TASK GOAL: Write out exactly the lines below from the one containing "Task: Click the 0 KB/s Write speed value" to the last, both ends kept, and nothing more; skip all pictures.

RECORDS TO PROCESS:
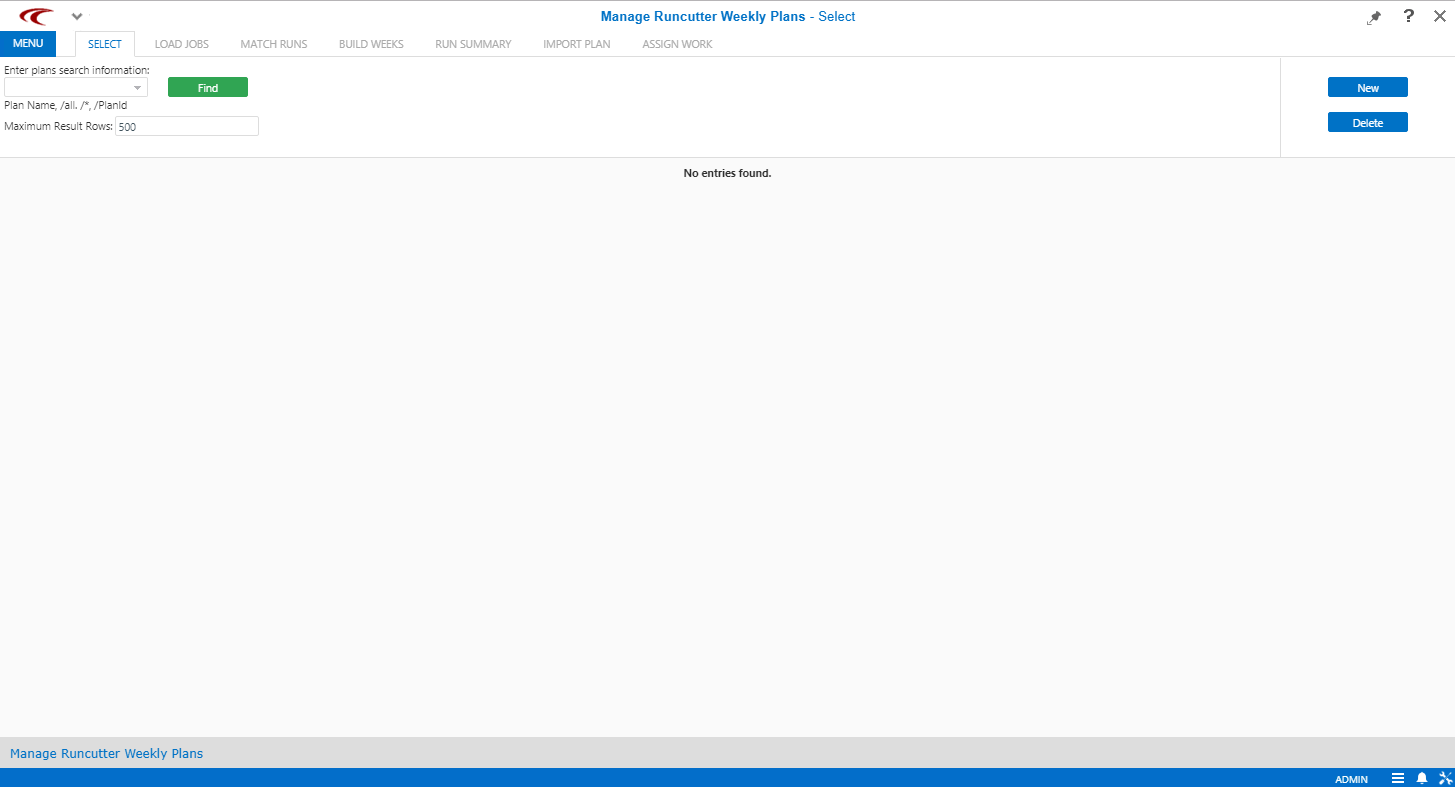Switch to the MATCH RUNS tab
Viewport: 1455px width, 787px height.
[273, 44]
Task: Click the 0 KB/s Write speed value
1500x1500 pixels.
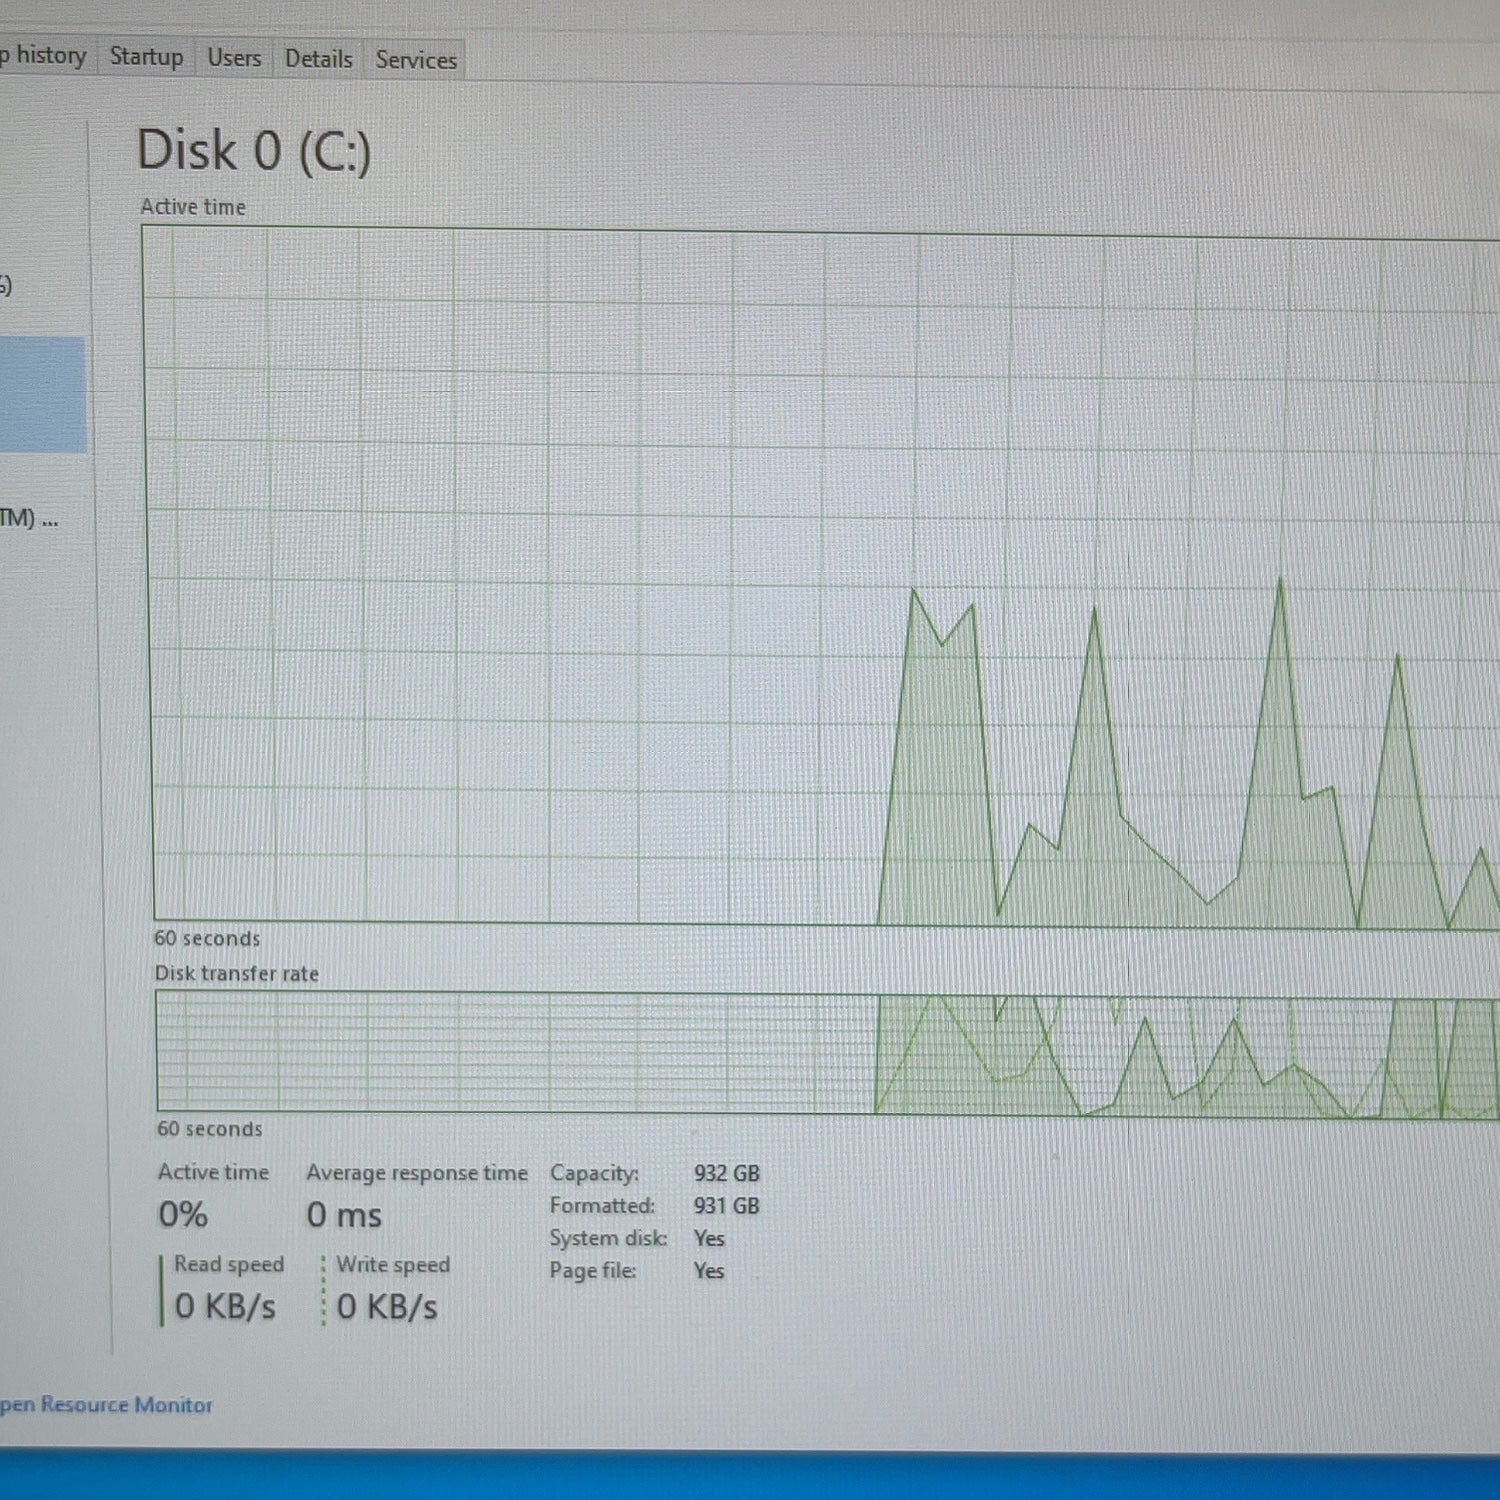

ANSWER AREA:
Task: Click the 0 KB/s Write speed value
1500x1500 pixels.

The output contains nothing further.